Dataset entries:
━━━━

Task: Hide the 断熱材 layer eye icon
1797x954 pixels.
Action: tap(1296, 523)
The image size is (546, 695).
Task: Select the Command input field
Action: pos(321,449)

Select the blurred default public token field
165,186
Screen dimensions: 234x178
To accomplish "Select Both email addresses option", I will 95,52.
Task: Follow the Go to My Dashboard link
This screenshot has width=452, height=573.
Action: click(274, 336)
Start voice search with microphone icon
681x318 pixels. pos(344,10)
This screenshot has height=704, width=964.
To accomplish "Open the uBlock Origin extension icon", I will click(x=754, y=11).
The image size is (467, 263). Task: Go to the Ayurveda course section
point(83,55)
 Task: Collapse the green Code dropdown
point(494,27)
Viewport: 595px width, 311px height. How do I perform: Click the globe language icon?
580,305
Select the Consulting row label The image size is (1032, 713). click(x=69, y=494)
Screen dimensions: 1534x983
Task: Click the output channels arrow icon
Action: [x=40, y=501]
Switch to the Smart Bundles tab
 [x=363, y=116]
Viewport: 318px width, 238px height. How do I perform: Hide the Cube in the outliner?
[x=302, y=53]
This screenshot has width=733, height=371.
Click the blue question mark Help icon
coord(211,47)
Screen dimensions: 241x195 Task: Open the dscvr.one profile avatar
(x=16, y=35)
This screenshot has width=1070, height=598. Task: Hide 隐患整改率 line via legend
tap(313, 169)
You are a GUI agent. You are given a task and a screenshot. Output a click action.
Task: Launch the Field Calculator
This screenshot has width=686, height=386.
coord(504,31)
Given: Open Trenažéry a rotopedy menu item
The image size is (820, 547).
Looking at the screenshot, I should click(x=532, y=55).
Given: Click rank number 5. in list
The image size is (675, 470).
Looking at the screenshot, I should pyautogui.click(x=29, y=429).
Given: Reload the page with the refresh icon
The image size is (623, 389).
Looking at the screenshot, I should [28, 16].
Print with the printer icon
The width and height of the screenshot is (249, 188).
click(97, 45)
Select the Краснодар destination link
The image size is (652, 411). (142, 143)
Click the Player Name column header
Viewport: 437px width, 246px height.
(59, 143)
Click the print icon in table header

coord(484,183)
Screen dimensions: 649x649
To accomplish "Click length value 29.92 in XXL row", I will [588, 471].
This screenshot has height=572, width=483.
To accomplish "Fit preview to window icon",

━━━━

Now write the data shown above out again, word for word.

▸ **Reply**:
Task: Hide the 断熱材 layer eye icon
1797x954 pixels.
Action: tap(1296, 523)
The image size is (546, 695).
Task: Select the Command input field
Action: pos(321,449)

Select the blurred default public token field
165,186
Screen dimensions: 234x178
To accomplish "Select Both email addresses option", I will 95,52.
Task: Follow the Go to My Dashboard link
This screenshot has width=452, height=573.
Action: click(274, 336)
Start voice search with microphone icon
681x318 pixels. pos(344,10)
This screenshot has height=704, width=964.
To accomplish "Open the uBlock Origin extension icon", I will click(x=754, y=11).
The image size is (467, 263). Task: Go to the Ayurveda course section
point(83,55)
 Task: Collapse the green Code dropdown
point(494,27)
Viewport: 595px width, 311px height. How do I perform: Click the globe language icon?
580,305
Select the Consulting row label The image size is (1032, 713). click(x=69, y=494)
Screen dimensions: 1534x983
Task: Click the output channels arrow icon
Action: [x=40, y=501]
Switch to the Smart Bundles tab
 [x=363, y=116]
Viewport: 318px width, 238px height. How do I perform: Hide the Cube in the outliner?
[x=302, y=53]
This screenshot has width=733, height=371.
Click the blue question mark Help icon
coord(211,47)
Screen dimensions: 241x195 Task: Open the dscvr.one profile avatar
(x=16, y=35)
This screenshot has width=1070, height=598. Task: Hide 隐患整改率 line via legend
tap(313, 169)
You are a GUI agent. You are given a task and a screenshot. Output a click action.
Task: Launch the Field Calculator
This screenshot has width=686, height=386.
coord(504,31)
Given: Open Trenažéry a rotopedy menu item
The image size is (820, 547).
Looking at the screenshot, I should click(x=532, y=55).
Given: Click rank number 5. in list
The image size is (675, 470).
Looking at the screenshot, I should pyautogui.click(x=29, y=429).
Given: Reload the page with the refresh icon
The image size is (623, 389).
Looking at the screenshot, I should [28, 16].
Print with the printer icon
The width and height of the screenshot is (249, 188).
click(97, 45)
Select the Краснодар destination link
The image size is (652, 411). (142, 143)
Click the Player Name column header
Viewport: 437px width, 246px height.
(59, 143)
Click the print icon in table header

coord(484,183)
Screen dimensions: 649x649
To accomplish "Click length value 29.92 in XXL row", I will [588, 471].
This screenshot has height=572, width=483.
To accomplish "Fit preview to window icon",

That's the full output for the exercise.